Cytochrome P450 (CYP) enzymes are responsible for the metabolism of >75% of marketed drugs, making it essential to identify the contributions of individual CYPs to the total clearance of a new candidate drug. Overreliance on one CYP for clearance levies a high risk of drug-drug interactions; and considering that several human CYP enzymes are polymorphic, it can also lead to highly variable pharmacokinetics in the clinic. Thus, it would be advantageous to understand the likelihood of new chemical entities to interact with the major CYP enzymes at an early stage in the drug discovery process. Typical screening assays using human liver microsomes do not provide sufficient information to distinguish the specific CYPs responsible for clearance.

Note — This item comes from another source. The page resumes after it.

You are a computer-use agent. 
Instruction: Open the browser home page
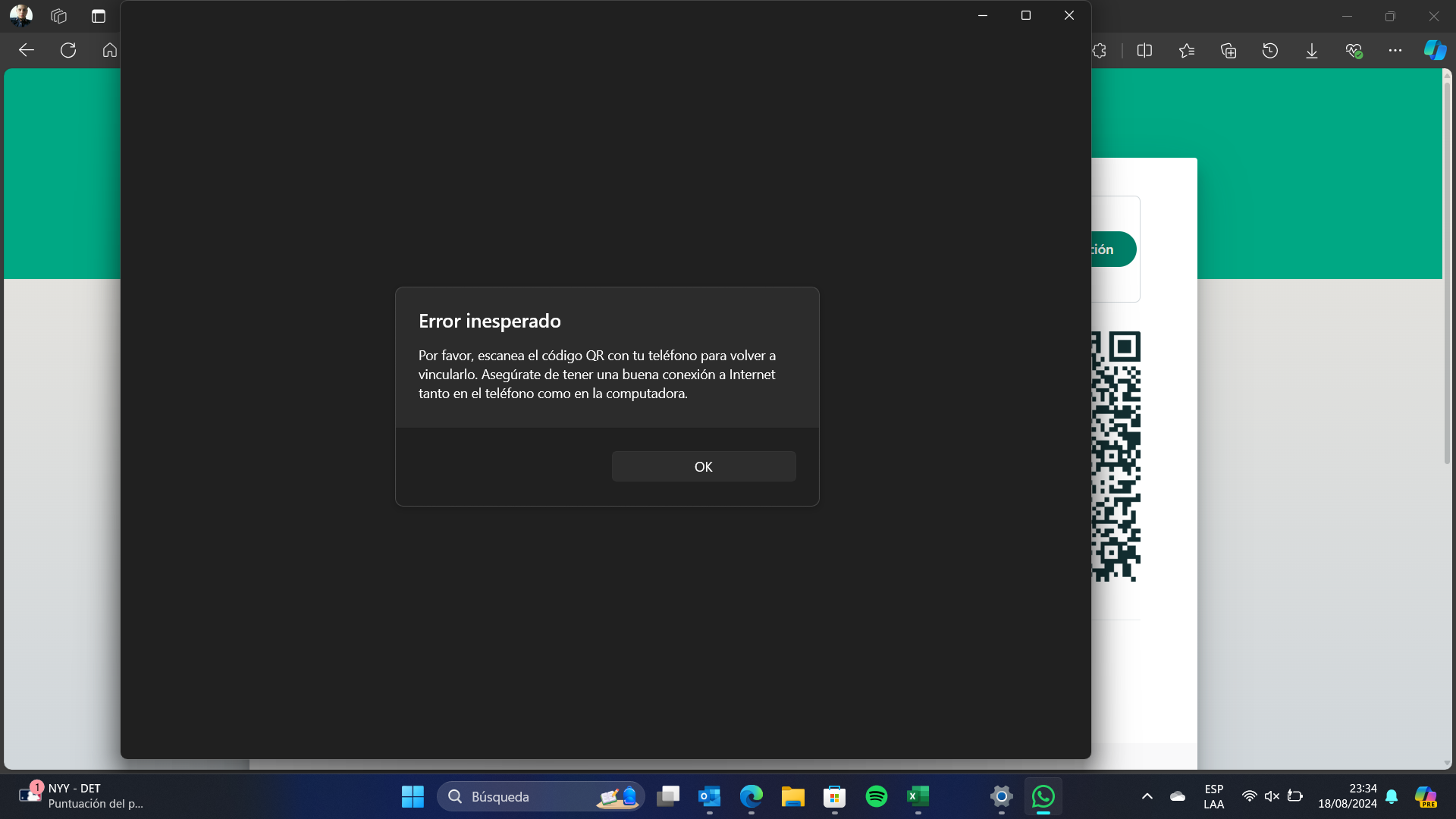(x=110, y=50)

In this regard, we experimentally assessed the metabolic stability of ~5,000 compounds for the three most prominent xenobiotic metabolizing human CYPs, i.e., CYP2C9, CYP2D6 and CYP3A4, and used the datasets to develop quantitative structure-activity relationship models for the prediction of high clearance substrates for these enzymes. Screening library included the NCATS Pharmaceutical Collection, comprised of clinically approved low molecular weight compounds, and an annotated library consisting of drug-like compounds. To identify inhibitors, the library was screened against a luminescence-based CYP inhibition assay; and through cross-referencing hits from the two assays, we were able to distinguish substrates and inhibitors of these enzymes. The best substrate and inhibitor models (Balanced accuracies ~0.7), as well as the data used to develop these models, have been made publicly available (https://opendata.ncats.nih.gov/adme) to advance drug discovery across all research groups. Significance Statement In drug discovery and development, a drug candidate with an indiscriminate CYP metabolic profile is considered advantageous, since they provide less risk of potential issues with CYP polymorphisms and drug-drug interactions. In this study, we have developed robust substrate and inhibitor QSAR models for the three major xenobiotic metabolizing CYPs, i.e. CYP2C9, CYP2D6, and CYP3A4. The use of these models early in drug discovery will enable project teams to strategize or pivot when necessary, thereby accelerating drug discovery research.